Off to Finland for some blues now.  And it’s the sixth album from Micke Bjorklof & Blue Strip, even if they are a new name to me.  But blow me down with a big blowy thing, but they’re good.

I should have known that because when they travelled to Rockfield Studios in Wales to record this, it was to work with multi Grammy award winning producer, John Porter.  Now he may have spent time working with shite like Billy Bragg and the Smiths, but it was his later work with the likes of Buddy Guy, B.B King, Taj Mahal, Keb Mo and Santana that has filled his mantelpiece with awards.  And I assume he doesn’t have to wrok with rubbish nowadays.

And so to Micke Bjorklof & Blue Strip who have been playing the blues across Scandinavia for over 20 years, with their last record “After The Flood” voted as best Finnish blues album of the year on Radio Suomi ( I take it Erja Lyytinen didn’t have a record that year).  And this one should be chasing it down the awards road, as it’s a cracker.  Musically it veers from Chicago to ZZ Top, to mainstream blues rock with some slide guitar from Lefty Leyeppanen that lifts every song it appears on.

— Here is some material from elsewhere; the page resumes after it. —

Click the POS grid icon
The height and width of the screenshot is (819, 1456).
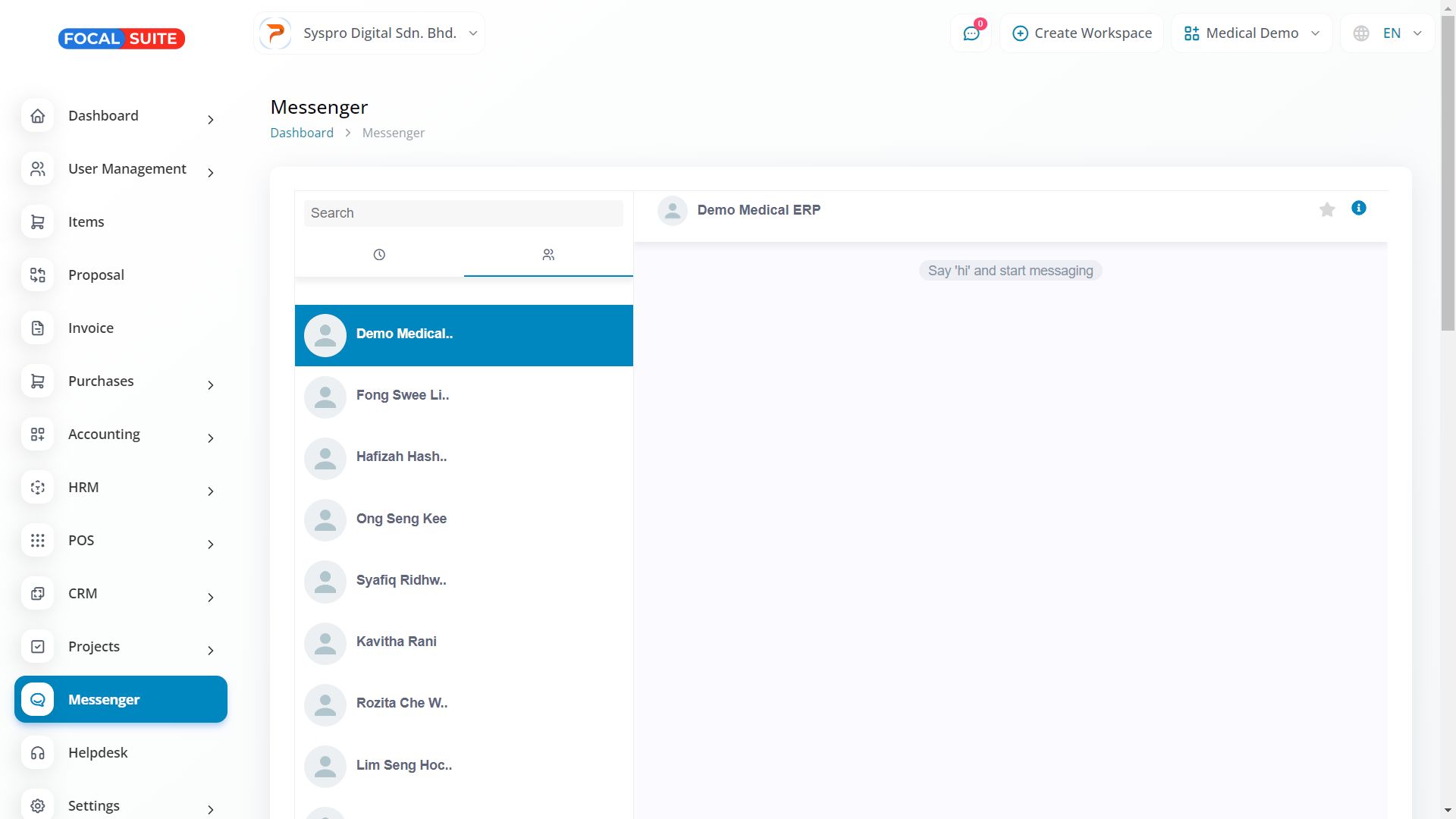(x=38, y=541)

There isn’t a duff track on offer, so blues rockers need to be checking this out quickly.  No, quicker than that.



Some German alternative rock now.  Not something I usually lend an ear to, but this lot are better than most.  Don’t be fooled by the cover into thinking this is some kind of sleaze rock throwback, because it’s not.

Basically, it’s what passes for modern rock, with plenty of post grunge influences, and a few pop punk riffs and choruses thrown in for good measure. However, where Dead Memory come out ahead is in knowing how to write an actual song instead of throwing a pose and hoping for the best.

They’re youngsters, and this is their debut album, following on from an EP last year, but if they could get ‘Lipstick On the Mirror’ on to the radiogram, then they could easily see their way to mainstream success.